Dodane przez Wilson dnia 28-06-2010 14:58
#4

Koki nie używam, bo uzależnia i, ogólnie rzecz biorąc, jest niezdrowa. Zaś jeśli chodzi o fryzurę to, jak dotąd, się na nią nie skusiłem. Nie pasuje do mojego "imidżu", jest zbyt kobieca.

Pozdrawiam,
Wilson

Dodane przez alice_in_wonderland dnia 28-06-2010 16:00
#5

Kocham koki. Najbardziej takie ozdobione siateczką, ale to tylko na śluby i pogrzeby ;]. Inne, "zwyczajne" noszę dość często, bo mimo wszechobecnej opinii, drogie dziewczęta, są bardzo wygodne. Gorzej ze zrobieniem, bo zdolności fryzjerskich nigdy nie miałam i musi mi je robić babcia ;).

Dodane przez Cynamonek dnia 28-06-2010 16:45
#6

Ja lubię koki, ale na co dzień włosy wiążę w kucyk, albo specjalną spinką. Częściej spinam włosy. Rzadko (rzadziej niż w związanych) mam rozpuszczone.

Dodane przez malfoj_sam_segz dnia 28-06-2010 16:48
#7

Jakoś mam wrażenie, że koki, które miała na myśli ~alice_in_wonderland, wcale nie są wygodne. Bo taki prościutki, wygodny koczek, to każda, nawet mało rozgarnięta osoba, jest w stanie sama sobie zrobić.
Ja koki pokochałam dokładnie 1 czerwca 2009. I Praktycznie cały rok się tak czesałam, ale do czasu, aż ścięłam włosy i mogłam trochę urozmaicić swój zasób fryzur. Prawdę mówiąc koki wszelkiego rodzaju, przeżywają wielki bum. Wszyscy w nich chodzą, bo są bardzo wygodne i komfortowe, a jeśli ktoś ma w miarę krótkie i nie ciężkie włosy, to jest takiego w stanie zrobić za pomocą samej gumki. Ofc, kok najczęściej wyszczupla twarz < :
I zdecydowanie wolę mieć kok czy coś trochę podchodzącego pod tą nazwę, niż rozpuszczone.

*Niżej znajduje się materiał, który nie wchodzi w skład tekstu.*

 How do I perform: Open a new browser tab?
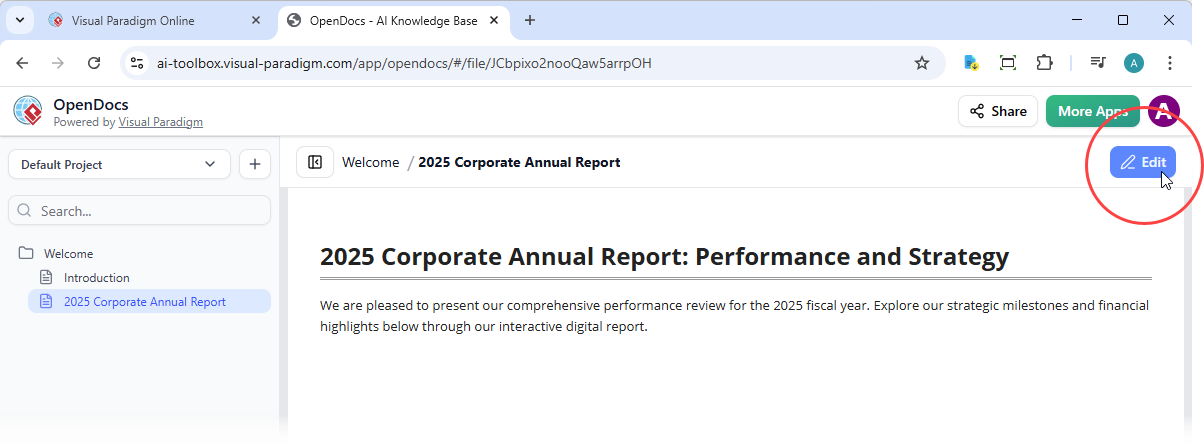pyautogui.click(x=530, y=20)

Edytowane przez Tonks2812 dnia 28-06-2010 17:44

Dodane przez Malkontentka dnia 28-06-2010 17:14
#8

Koki... nigdy w życiu!
Nie podobają mi się to po pierwsze, po drugie nie umiem tego sobie zrobić :D
Wole mieć włosy spięte w kucyk lub warkocz.
Ale są ludzie(raczej dziewczyny), które ładnie w tym wyglądają i niech sobie noszą:D

Dodane przez Pyflame dnia 28-06-2010 19:11
#9

Uwielbiam koki! Niestety po ścięciu włosów nie mogę się w takowe czesać, bo choć długość odpowiednia, kilka kosmyków jakoś dziwnie odstaje...

Ofc, kok najczęściej wyszczupla twarz < :


Osobiście uważam iż jest to największa zaleta tejże fryzury.

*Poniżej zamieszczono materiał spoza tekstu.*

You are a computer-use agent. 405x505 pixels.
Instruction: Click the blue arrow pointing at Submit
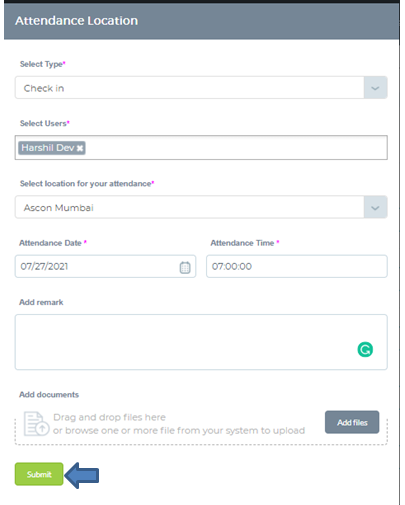tap(82, 475)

Pamiętam czasy kiedy to moja kochana mamusia "fundowała" mi kok na praktycznie każdą okazje (od komunii i wesel, poprzez wszelkiego rodzaju apele, po imieniny cioci). Nie były to takie proste koczątka, w które czesałam się na co dzień.Każdy był inny, orginalny i pięknie przyozdobiony. Szczególnie podobały mi się te składające się z pojedynczych loków, upiętych w jedną całość, bowiem były to fryzury godne koronowanych głów. Ale to tylko moje skromne zdanie.

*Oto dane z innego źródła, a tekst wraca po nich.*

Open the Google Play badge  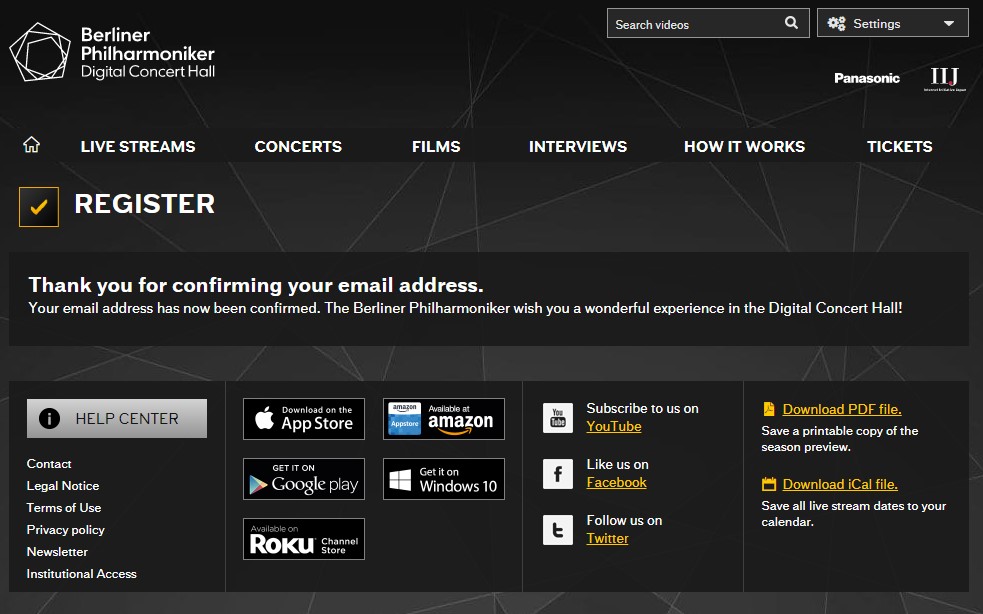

Dodane przez Crazy Flower dnia 30-06-2010 10:13
#10

Moja siostra umie bardzo dobrze czesać i często 'bawi się' moimi włosami ;) Raz związała mi włosy frotką w kolorze brązu i zawinęła wokół, po czym upięła to małymi spineczkami (takimi, co dzieci często mają na komunię) Efekt boski xD Od tej pory kocham tą fryzurę, choć nie umiem jej sobie sama zrobić :| Pozdrawiam :)

Dodane przez Riddiculus dnia 16-08-2010 12:22
#11

Lubie mieć rozpuszczone włosy, ale ponieważ mam długie to mi wszędzie wpadają i jest za gorąco, więc jedynym możliwym rozwiązaniem jest je spinać. Klamra, chustka i pałeczki... kocham to.

Dodane przez weroniczka95 dnia 16-08-2010 13:22
#12

Kocham koki. Pamiętam jakiego koka miałam jak szłam do I komunii. Kiedyś mama razem z sis robiły mi koka, jednakże teraz sama robię sobie przeróżne koki. One są genialne. Za prawie 10 miesięcy czeka mnie gimbal i za pewne będę uczesana w koka, ale tym zajmie się fryzjerka:)

Dodane przez Pandora dnia 16-08-2010 14:11
#13

Tez lubię nosić koki,są bardzo wygodne i praktyczne;)

Dodane przez Deprimo_Confringo dnia 16-08-2010 15:02
#14

Ja nie lubię upinać włosy na kok, chociaż fajnie się w nim wygląda. Nie czuję się zbyt wygodnie. Wolę mieć jakiś kucyk, warkoczyki, kitki lub rozpuszczone. Jeżeli do szkoły - to nigdy koki.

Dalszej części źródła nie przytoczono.